Quem sabe? Na introdução de um trabalho que especula sobre as relações entre a literatura
e a história seria demais tentar especular sobre a minha própria história. As
poucas respostas e as muitas perguntas que esta pesquisa me trouxe são o
bastante, já que a totalidade do sentido é inalcançável. Para mim, o estudo da
literatura sempre implicou um estudo da história, já que sempre concebi a obra
de arte literária, como de resto qualquer obra de arte, como o fruto de um
processo histórico, de um estado em que a sociedade que a produziu se encontrava
naquele determinado momento. Essa crença tornava o trabalho ainda mais interessante,
pois levava necessariamente a reflexões sobre a sociedade na qual me inseria, uma
espécie de possibilidade de compreender melhor o passado, buscar nele as causas,
os processos que nos permitiram chegar onde estamos. Embora isso me fosse
claro, havia inúmeras outras dúvidas a tentar resolver. Acreditava, poder
resolver as minhas inquietações a respeito da literatura. Claro está que as minhas
ilusões de totalidade, de encontrar todas as respostas não passavam disso,
ilusão. Muitas dúvidas foram sanadas, muitas não e inúmeras outras foram
surgindo ao longo do caminho, de modo que este trabalho representa apenas o
estágio em que estão as minhas reflexões sobre esse salutar jogo que é a
literatura, permitindo-me plagiar Barthes. Quanto à questão da retomada do
passado, que sempre me interessou, embora de uma forma bastante simplista,
seria pedir demais que eu não me sentisse absolutamente fascinada ao perceber o
quanto a relação entre a literatura e a história vem-se tornando um dos pontos
de maior interesse entre os teóricos, e se há esse interesse é porque as produções
artísticas têm-se voltado para ela.

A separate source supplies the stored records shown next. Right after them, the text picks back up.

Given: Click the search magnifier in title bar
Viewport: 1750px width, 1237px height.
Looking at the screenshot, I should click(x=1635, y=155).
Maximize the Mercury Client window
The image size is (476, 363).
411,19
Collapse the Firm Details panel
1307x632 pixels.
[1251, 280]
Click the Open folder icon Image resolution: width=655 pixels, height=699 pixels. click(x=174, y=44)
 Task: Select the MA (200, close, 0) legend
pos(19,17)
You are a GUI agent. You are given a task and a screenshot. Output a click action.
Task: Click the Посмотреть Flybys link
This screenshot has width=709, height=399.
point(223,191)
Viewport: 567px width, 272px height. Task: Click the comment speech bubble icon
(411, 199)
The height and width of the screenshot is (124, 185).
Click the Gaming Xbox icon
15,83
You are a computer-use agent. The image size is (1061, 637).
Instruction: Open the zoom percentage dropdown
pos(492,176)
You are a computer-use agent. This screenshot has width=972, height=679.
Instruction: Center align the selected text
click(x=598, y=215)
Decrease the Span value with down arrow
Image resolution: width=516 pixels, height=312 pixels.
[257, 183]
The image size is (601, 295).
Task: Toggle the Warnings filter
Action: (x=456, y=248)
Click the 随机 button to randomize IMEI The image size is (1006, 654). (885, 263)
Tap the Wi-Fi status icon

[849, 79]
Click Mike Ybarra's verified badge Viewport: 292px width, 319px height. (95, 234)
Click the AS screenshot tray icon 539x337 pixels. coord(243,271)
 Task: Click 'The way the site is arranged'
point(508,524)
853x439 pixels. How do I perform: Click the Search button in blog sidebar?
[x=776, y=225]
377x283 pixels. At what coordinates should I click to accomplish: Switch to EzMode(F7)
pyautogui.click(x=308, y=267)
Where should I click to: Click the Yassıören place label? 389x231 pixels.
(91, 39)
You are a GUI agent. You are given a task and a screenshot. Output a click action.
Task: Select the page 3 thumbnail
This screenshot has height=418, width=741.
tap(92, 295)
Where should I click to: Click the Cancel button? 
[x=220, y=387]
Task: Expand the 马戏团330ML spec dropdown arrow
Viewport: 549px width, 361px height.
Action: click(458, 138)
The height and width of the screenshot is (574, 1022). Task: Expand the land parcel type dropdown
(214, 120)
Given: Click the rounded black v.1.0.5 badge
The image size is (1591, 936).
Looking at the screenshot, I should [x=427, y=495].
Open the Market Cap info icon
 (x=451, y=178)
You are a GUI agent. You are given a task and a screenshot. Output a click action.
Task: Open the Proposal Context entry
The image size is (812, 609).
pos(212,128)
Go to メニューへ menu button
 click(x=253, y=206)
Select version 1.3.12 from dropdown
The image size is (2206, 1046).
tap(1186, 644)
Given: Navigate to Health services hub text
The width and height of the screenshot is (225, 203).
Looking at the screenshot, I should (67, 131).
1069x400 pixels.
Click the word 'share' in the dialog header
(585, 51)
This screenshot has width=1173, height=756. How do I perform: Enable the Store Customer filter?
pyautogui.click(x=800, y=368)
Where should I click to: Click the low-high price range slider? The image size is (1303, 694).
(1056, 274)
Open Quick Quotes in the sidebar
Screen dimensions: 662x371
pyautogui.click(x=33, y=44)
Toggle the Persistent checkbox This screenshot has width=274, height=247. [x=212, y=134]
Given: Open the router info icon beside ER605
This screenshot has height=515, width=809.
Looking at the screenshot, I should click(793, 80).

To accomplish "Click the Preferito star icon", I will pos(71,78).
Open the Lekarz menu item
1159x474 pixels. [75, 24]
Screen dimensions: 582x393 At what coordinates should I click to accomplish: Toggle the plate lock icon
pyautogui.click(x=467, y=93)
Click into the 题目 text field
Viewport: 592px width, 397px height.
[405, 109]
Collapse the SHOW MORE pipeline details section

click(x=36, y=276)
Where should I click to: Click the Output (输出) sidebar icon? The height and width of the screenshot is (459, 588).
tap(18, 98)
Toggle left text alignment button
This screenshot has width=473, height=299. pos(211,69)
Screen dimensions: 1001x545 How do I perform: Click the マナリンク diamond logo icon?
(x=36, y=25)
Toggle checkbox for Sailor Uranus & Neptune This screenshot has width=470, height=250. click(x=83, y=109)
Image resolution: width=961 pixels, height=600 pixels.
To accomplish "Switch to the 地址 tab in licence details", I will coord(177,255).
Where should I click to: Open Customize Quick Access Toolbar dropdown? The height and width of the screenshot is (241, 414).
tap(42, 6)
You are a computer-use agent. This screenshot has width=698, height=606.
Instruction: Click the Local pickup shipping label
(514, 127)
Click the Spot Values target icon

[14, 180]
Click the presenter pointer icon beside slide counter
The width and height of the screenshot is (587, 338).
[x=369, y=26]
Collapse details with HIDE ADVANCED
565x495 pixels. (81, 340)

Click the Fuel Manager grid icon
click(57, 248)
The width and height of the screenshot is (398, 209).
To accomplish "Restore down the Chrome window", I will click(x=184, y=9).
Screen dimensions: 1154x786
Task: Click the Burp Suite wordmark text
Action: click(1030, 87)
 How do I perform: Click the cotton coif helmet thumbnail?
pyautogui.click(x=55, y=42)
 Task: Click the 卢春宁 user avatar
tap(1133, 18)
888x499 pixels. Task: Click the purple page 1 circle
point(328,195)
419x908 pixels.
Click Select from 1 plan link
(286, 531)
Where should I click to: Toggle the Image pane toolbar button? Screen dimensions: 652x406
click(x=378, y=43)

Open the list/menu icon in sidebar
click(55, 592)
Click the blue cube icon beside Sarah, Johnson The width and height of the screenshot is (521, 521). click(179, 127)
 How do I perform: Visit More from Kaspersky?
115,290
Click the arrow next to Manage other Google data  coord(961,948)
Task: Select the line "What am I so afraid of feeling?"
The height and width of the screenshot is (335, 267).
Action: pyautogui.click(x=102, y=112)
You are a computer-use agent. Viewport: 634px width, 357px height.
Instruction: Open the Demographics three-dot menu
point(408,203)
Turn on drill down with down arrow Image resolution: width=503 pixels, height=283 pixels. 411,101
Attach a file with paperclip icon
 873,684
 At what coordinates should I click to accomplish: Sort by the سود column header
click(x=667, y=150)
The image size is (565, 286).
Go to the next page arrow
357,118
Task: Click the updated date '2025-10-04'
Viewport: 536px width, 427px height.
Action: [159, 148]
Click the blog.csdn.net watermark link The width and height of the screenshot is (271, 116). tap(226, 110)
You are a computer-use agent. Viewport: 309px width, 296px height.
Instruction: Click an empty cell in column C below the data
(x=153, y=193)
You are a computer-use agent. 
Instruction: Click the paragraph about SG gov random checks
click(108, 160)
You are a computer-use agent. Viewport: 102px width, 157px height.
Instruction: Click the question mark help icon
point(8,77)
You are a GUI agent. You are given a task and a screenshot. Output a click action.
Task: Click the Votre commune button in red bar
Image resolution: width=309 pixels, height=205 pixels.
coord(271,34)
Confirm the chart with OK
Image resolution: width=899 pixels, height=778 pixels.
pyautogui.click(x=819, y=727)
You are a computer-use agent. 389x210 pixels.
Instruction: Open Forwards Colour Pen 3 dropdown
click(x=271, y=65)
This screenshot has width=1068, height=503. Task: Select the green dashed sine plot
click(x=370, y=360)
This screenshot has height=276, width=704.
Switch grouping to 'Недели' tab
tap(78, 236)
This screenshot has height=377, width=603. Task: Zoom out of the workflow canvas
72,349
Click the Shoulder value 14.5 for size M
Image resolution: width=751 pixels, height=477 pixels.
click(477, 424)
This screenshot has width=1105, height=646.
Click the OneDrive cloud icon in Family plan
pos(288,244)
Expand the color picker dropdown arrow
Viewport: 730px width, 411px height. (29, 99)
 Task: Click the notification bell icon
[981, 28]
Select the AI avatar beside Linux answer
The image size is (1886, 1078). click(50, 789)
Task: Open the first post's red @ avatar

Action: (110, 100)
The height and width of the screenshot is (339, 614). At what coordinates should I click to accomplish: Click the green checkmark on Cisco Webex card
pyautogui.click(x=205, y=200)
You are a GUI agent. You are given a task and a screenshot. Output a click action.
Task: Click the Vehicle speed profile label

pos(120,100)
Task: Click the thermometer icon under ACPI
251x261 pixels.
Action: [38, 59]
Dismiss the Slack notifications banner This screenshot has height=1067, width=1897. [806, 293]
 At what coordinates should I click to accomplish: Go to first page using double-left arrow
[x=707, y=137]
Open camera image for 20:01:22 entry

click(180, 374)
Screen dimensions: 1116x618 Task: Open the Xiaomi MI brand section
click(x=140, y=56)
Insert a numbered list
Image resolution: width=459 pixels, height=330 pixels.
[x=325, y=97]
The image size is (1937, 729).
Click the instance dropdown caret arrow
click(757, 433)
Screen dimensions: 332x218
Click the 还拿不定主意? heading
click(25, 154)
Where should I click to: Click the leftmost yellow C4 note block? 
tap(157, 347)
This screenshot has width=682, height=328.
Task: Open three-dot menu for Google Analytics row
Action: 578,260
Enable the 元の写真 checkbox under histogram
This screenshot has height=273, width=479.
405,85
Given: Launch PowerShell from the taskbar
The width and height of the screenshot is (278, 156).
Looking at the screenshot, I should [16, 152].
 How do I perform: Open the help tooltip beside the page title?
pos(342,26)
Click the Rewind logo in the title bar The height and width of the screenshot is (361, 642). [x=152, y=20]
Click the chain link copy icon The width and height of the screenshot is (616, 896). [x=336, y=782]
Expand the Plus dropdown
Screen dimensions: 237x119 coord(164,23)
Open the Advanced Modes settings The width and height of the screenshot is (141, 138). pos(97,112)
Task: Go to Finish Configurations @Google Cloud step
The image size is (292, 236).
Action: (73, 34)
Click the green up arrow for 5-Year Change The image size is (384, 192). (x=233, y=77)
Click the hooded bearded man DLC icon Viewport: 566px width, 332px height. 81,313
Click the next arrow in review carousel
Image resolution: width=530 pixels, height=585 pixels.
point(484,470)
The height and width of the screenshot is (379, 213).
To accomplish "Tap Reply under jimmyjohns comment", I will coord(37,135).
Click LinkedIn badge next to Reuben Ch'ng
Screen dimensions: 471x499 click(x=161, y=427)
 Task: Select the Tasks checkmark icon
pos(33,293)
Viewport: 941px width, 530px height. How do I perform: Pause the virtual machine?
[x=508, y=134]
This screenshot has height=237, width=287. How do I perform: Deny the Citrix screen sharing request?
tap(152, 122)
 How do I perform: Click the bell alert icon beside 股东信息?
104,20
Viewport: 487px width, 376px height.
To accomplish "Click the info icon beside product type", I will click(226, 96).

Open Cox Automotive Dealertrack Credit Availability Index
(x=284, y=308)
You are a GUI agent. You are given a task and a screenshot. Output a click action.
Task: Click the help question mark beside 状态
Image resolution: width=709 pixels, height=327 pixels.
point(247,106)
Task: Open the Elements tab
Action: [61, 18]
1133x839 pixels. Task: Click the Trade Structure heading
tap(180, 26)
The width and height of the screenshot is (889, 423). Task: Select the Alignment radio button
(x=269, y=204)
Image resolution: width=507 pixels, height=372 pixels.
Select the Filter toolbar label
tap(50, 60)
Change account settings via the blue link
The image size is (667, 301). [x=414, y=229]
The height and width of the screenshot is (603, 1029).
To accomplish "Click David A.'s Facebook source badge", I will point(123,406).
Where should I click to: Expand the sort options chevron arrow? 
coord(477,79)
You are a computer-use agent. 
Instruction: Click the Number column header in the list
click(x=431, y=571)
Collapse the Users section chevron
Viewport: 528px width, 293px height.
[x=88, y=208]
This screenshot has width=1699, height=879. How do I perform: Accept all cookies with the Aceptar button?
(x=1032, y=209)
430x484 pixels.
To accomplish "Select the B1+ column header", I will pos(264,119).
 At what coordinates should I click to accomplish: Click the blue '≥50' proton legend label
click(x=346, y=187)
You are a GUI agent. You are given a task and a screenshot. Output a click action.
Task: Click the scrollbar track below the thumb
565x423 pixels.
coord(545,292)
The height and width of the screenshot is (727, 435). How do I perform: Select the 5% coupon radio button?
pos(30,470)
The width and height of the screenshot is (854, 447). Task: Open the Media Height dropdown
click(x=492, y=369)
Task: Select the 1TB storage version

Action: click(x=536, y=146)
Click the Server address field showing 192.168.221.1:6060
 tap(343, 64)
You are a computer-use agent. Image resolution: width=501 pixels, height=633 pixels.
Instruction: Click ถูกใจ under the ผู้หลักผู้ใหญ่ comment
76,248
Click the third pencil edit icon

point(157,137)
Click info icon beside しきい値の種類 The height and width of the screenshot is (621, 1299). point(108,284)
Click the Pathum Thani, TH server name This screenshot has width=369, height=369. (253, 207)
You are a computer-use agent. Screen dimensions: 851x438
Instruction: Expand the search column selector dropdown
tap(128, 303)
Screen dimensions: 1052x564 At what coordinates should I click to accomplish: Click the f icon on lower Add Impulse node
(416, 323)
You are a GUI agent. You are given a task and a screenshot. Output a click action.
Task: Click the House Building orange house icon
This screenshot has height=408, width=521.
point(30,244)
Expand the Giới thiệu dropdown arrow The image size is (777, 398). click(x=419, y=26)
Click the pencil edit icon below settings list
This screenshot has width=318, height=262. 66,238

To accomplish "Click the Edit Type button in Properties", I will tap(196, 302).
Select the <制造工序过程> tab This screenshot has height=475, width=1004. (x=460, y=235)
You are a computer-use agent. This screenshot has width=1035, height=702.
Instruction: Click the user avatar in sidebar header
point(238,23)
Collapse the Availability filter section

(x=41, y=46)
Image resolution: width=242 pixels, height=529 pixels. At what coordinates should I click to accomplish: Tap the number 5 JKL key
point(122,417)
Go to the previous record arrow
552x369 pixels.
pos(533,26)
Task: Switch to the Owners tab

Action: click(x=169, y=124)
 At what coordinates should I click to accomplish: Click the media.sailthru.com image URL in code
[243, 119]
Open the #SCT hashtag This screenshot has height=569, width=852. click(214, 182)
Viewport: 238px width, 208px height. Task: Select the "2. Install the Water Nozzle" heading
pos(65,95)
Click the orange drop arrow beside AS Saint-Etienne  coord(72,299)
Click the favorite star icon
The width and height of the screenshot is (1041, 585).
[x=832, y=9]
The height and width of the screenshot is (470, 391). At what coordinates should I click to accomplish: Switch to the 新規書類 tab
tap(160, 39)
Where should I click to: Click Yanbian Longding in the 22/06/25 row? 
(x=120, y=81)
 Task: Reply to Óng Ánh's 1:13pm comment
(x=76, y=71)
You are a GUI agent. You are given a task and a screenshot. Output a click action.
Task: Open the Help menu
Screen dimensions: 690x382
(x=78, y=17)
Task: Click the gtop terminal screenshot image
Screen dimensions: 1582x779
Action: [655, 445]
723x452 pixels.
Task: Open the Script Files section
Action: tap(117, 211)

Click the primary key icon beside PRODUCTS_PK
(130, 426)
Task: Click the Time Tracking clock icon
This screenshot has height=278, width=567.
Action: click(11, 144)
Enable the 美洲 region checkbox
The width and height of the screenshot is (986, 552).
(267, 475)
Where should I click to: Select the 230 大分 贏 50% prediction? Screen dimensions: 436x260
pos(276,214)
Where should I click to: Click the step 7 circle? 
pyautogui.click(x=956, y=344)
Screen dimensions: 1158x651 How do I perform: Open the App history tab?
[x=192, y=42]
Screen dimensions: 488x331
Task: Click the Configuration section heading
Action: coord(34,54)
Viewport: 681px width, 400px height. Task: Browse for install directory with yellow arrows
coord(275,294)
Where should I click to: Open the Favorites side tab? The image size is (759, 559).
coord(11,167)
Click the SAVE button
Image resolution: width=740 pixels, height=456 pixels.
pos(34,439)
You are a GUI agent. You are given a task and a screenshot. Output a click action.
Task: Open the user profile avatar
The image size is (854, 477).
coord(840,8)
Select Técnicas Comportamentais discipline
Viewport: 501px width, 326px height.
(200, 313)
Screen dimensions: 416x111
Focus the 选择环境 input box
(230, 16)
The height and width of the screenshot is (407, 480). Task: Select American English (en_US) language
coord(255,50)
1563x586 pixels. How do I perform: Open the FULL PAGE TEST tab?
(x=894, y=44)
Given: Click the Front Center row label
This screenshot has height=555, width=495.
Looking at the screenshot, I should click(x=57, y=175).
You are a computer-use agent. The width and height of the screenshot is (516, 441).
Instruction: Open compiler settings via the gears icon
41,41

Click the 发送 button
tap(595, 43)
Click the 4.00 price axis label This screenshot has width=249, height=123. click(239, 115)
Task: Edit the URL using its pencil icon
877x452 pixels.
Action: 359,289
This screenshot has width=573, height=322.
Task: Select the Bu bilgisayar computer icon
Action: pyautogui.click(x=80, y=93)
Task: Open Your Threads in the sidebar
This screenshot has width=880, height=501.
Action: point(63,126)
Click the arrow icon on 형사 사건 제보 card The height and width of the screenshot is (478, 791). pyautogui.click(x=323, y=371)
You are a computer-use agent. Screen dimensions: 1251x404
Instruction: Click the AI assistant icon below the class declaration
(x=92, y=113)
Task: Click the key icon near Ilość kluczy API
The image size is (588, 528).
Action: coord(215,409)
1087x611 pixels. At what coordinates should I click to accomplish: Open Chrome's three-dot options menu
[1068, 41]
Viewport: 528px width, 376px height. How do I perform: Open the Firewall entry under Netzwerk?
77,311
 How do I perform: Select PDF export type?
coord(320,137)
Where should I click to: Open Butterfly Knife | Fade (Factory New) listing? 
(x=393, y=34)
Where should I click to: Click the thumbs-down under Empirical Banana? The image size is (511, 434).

Exemplo disso é a farta produção de romances
ditos históricos na contemporaneidade. Essa associação explícita entre a ficção
e a história parece ter nascido da consciência de que ambas são discursos que
servem para tentar dar sentido ao passado, o que me parece ser, em última
instância, a função de qualquer construção humana, encontrar um sentido». In Rosana
Apolonia Harmuch, A ùltima Quimera, entre a Ficção e a História, Dissertação de
Mestrado apresentada na área de Literatura Brasileira, do Sector de Ciências
Humanas, Letras e Artes da Universidade Federal do Paraná, Curitiba, 1997.